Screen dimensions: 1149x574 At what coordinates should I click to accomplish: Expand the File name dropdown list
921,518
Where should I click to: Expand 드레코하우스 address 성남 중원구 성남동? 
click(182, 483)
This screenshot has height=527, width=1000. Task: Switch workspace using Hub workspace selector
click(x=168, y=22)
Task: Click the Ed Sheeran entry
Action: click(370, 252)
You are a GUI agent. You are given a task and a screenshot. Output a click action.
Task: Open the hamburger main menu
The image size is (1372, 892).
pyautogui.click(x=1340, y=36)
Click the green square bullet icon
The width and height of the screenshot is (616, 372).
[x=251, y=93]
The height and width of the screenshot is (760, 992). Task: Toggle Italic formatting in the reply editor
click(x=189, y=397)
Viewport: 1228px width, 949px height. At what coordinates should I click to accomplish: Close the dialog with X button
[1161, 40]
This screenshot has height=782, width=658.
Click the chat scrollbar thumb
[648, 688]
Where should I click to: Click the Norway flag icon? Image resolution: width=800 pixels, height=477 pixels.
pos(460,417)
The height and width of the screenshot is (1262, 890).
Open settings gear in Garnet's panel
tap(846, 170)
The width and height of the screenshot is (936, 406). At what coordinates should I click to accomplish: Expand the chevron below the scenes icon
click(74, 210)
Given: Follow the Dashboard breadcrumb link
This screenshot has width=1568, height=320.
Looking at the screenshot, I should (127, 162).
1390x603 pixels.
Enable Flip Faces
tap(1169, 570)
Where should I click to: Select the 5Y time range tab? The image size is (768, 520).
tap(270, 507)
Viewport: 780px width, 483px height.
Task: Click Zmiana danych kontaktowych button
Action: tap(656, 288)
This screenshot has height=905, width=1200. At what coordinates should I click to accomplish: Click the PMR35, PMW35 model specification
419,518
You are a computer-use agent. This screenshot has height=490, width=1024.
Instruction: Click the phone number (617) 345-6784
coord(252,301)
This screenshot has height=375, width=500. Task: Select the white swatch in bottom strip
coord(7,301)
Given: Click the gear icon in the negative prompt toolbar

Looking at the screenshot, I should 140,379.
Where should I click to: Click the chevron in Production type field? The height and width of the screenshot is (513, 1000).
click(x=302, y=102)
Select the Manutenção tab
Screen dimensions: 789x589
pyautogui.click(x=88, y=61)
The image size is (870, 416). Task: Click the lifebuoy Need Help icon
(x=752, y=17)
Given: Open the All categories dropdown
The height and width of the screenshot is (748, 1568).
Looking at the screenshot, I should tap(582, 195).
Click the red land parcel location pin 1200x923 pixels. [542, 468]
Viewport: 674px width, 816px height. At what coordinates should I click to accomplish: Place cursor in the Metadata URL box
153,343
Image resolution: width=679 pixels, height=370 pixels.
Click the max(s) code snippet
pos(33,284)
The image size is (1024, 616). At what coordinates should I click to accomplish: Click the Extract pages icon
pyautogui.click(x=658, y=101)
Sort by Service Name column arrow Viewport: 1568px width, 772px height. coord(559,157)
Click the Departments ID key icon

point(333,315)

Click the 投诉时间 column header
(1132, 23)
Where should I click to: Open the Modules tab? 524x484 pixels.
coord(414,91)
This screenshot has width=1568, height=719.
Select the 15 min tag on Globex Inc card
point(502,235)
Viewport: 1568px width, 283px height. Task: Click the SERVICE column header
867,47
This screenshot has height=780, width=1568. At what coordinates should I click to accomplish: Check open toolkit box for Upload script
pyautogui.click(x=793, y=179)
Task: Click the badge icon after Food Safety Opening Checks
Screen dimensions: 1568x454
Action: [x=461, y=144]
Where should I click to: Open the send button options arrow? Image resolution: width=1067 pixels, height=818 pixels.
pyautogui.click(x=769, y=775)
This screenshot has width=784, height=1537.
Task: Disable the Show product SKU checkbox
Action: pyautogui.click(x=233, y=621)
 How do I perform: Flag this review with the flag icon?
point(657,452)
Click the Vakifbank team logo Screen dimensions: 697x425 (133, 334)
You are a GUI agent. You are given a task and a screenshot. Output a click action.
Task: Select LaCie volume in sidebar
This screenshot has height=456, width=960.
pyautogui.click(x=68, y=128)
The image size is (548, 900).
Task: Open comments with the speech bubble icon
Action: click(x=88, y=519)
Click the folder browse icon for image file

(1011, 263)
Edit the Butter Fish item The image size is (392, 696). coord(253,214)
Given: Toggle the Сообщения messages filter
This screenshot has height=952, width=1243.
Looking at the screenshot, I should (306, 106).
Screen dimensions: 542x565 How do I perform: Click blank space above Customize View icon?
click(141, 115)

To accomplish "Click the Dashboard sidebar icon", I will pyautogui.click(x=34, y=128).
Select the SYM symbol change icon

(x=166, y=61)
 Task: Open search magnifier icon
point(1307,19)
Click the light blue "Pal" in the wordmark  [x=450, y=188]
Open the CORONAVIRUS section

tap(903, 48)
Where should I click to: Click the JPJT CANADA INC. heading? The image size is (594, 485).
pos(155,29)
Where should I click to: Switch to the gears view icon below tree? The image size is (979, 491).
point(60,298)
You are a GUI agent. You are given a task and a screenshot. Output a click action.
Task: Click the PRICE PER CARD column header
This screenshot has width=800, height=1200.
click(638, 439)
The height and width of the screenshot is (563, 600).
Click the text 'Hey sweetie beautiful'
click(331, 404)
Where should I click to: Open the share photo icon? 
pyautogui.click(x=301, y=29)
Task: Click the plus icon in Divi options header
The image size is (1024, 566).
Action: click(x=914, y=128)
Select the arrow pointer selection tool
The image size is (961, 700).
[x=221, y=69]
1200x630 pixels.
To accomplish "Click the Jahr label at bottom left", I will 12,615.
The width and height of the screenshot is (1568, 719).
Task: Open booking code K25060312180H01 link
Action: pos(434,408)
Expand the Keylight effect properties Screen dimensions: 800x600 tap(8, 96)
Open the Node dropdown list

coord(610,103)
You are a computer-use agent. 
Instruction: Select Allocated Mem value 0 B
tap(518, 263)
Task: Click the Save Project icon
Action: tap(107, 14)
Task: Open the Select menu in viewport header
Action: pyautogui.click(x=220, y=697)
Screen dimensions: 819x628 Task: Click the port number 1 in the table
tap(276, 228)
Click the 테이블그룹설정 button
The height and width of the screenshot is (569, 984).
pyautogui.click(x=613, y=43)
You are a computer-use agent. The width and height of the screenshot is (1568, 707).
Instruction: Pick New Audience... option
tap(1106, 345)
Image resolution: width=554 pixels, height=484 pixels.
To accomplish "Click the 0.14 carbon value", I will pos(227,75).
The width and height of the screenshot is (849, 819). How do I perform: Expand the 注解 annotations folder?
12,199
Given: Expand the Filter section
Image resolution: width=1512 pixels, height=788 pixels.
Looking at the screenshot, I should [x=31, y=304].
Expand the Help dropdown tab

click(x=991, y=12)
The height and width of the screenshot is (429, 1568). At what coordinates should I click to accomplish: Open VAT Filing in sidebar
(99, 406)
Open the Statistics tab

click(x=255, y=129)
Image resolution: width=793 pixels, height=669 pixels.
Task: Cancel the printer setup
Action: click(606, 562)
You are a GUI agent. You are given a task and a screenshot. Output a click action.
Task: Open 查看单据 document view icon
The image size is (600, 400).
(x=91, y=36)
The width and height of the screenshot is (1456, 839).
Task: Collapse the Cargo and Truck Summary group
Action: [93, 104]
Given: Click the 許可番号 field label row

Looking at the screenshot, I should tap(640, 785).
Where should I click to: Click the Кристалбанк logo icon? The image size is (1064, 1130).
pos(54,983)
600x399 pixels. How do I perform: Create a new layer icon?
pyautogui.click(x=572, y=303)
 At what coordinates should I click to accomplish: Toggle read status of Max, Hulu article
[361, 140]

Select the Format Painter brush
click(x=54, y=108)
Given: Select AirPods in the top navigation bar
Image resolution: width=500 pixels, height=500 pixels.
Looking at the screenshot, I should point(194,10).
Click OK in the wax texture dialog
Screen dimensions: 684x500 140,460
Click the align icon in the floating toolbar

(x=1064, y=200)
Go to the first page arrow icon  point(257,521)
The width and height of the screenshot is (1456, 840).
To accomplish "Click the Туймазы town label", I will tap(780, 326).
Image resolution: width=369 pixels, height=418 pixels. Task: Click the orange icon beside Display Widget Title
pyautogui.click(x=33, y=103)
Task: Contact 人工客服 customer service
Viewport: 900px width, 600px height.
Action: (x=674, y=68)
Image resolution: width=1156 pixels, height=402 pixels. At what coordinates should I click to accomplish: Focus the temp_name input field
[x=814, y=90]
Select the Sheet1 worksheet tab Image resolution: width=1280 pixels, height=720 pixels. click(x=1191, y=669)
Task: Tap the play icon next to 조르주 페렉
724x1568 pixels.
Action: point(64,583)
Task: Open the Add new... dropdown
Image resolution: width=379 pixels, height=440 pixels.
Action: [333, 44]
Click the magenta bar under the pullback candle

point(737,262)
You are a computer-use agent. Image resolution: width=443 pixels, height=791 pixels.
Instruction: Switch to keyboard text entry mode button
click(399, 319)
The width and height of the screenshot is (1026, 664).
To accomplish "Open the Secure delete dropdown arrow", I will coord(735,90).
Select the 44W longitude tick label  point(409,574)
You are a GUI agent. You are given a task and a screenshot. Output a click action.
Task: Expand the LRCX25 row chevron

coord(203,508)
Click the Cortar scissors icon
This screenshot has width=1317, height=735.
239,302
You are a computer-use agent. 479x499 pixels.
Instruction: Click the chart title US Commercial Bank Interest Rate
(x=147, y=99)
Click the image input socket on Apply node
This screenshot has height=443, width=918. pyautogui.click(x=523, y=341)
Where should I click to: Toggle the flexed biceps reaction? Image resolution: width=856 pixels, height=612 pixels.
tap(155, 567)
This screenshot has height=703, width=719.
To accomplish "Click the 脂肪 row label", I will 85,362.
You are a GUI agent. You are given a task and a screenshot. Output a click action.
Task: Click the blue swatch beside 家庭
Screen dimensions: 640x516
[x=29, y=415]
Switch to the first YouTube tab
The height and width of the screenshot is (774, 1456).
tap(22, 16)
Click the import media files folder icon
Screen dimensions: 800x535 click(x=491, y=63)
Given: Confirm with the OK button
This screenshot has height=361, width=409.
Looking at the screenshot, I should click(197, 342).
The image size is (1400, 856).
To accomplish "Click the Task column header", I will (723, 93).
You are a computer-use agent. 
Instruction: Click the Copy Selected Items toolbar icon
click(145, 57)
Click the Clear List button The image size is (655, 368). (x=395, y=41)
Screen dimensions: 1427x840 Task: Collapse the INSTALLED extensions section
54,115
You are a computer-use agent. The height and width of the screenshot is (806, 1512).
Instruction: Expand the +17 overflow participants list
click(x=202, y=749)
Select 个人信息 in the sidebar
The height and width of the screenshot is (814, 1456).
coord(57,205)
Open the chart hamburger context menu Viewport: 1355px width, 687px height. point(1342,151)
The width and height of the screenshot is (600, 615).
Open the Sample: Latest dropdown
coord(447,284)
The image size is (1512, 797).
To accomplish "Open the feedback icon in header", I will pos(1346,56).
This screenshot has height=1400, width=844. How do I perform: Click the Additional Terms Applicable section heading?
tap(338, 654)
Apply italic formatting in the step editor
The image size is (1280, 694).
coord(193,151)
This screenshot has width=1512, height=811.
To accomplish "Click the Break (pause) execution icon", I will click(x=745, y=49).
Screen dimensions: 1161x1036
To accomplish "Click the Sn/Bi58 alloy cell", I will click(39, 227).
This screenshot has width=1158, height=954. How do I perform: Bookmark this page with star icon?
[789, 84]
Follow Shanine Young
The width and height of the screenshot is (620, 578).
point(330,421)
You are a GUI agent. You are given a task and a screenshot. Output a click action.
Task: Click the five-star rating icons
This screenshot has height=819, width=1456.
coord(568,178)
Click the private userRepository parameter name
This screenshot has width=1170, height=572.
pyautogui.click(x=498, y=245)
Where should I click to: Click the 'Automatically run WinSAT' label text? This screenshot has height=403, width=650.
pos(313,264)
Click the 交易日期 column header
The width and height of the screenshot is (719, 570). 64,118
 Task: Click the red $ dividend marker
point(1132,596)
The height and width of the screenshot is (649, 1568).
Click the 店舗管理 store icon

---------------

Assignment: Pull every line with the word "Dashboard" from the data.

Output below:
Given: Follow the Dashboard breadcrumb link
To accomplish "Click the Dashboard sidebar icon", I will pyautogui.click(x=34, y=128).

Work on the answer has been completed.